TÜRK-İŞ’in mutfak enflasyonu çalışması ise tabloyu daha da çarpıcı hale getiriyor. Bir ailenin aylık temel gıda sepeti üzerinden yapılan hesaplamada yıllık artış %45’e ulaştı. Bu da dar gelirli hanelerin günlük yaşamda hissettiği pahalılığın resmi ortalamanın oldukça üzerinde olduğunu gösteriyor.
TÜİK’in “gıda ve alkolsüz içecekler” kategorisinde açıkladığı yıllık artış %27,44 seviyesinde. Ancak uzmanlar, market–hal fiyat farkı, tedarik maliyetleri ve perakende kâr marjları nedeniyle tüketicinin karşılaştığı gerçek fiyatların bu oranı çoğu zaman geride bıraktığını söylüyor.
Son aylarda özellikle süt ürünleri, peynir, yağ, et, bakliyat ve sebze–meyve fiyatlarında belirgin bir oynaklık yaşanıyor. Birçok üründe yıllık bazda düşüş görülmezken, bazı temel kalemlerde artış kesintisiz devam ediyor.
Gıda fiyatlarındaki bu tablo, yaklaşan asgari ücret görüşmelerine de doğrudan etki ediyor. Ekonomistler, işçi kesiminin neden resmi enflasyonun üzerinde bir artış talep ettiğini, “Resmi rakamlar düşse bile mutfak masrafı düşmüyor” sözleriyle özetliyor.

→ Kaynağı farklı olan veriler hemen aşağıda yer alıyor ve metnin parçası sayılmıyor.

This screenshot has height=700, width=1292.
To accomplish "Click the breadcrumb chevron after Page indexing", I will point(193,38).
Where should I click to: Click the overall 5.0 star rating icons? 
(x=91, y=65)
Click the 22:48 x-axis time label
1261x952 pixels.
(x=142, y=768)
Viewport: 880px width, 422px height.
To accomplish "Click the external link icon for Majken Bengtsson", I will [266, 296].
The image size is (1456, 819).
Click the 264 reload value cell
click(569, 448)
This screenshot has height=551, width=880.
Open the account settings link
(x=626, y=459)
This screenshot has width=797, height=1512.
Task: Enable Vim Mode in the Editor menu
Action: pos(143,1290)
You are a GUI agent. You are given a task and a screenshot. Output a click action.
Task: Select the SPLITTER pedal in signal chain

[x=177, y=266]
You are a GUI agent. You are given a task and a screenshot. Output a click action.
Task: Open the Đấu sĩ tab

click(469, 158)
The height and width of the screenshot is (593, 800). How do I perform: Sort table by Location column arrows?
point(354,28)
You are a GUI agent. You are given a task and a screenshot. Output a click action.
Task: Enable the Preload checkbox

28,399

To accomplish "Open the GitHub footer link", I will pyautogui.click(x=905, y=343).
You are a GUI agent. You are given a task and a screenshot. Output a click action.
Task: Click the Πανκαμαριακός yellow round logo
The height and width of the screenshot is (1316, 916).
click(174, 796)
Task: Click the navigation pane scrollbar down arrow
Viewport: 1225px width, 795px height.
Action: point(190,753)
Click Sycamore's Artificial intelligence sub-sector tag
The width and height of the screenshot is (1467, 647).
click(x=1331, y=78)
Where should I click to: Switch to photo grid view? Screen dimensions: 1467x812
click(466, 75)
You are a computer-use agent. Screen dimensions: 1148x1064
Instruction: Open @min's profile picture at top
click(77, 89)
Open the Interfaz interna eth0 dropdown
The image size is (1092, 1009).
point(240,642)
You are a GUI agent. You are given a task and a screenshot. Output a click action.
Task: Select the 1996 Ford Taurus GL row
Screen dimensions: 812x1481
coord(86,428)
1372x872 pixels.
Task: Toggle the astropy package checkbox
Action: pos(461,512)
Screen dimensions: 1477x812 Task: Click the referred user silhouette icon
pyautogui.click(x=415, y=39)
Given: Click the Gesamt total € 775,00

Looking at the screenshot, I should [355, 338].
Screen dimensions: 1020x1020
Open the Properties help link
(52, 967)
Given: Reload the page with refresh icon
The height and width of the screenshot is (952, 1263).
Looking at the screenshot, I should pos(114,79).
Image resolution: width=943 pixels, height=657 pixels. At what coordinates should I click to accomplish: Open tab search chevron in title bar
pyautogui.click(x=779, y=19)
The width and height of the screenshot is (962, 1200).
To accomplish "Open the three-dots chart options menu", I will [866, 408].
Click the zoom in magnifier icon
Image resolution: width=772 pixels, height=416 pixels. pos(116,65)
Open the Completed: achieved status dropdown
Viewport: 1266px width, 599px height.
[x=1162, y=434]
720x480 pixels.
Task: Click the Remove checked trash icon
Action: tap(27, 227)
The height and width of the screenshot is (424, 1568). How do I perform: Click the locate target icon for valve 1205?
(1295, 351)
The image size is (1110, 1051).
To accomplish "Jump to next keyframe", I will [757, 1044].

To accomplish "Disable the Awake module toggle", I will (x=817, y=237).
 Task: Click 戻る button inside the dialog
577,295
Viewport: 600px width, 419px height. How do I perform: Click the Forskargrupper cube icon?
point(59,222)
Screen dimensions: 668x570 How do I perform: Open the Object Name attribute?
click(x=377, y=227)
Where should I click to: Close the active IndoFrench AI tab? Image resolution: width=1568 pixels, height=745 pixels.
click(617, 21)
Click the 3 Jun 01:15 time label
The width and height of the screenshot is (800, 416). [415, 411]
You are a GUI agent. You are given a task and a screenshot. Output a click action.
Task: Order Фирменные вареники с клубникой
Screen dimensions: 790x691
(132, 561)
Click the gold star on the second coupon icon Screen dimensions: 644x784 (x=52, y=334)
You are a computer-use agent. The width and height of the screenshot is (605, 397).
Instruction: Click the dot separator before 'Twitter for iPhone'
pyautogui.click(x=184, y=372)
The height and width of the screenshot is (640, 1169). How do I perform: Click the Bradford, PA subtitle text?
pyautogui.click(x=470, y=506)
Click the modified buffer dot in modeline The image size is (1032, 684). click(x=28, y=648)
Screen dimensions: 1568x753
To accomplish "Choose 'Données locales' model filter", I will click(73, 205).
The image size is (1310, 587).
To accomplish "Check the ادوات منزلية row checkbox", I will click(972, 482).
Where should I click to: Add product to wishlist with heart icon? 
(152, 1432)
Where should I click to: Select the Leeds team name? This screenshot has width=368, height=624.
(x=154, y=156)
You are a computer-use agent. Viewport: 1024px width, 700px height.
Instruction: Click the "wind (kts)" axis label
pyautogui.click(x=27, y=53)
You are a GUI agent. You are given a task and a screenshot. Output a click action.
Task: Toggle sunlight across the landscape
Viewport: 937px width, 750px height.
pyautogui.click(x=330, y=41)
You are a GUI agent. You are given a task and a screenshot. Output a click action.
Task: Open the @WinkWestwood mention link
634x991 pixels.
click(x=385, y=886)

Hanelerin bütçesinde gıda harcamalarının payının yüksek olması, her fiyat artışının alım gücünü doğrudan zayıflatmasına neden oluyor. Bu nedenle sendikalar, yeni asgari ücret belirlenirken gıda enflasyonunun ayrı bir kriter olarak değerlendirilmesini istiyor.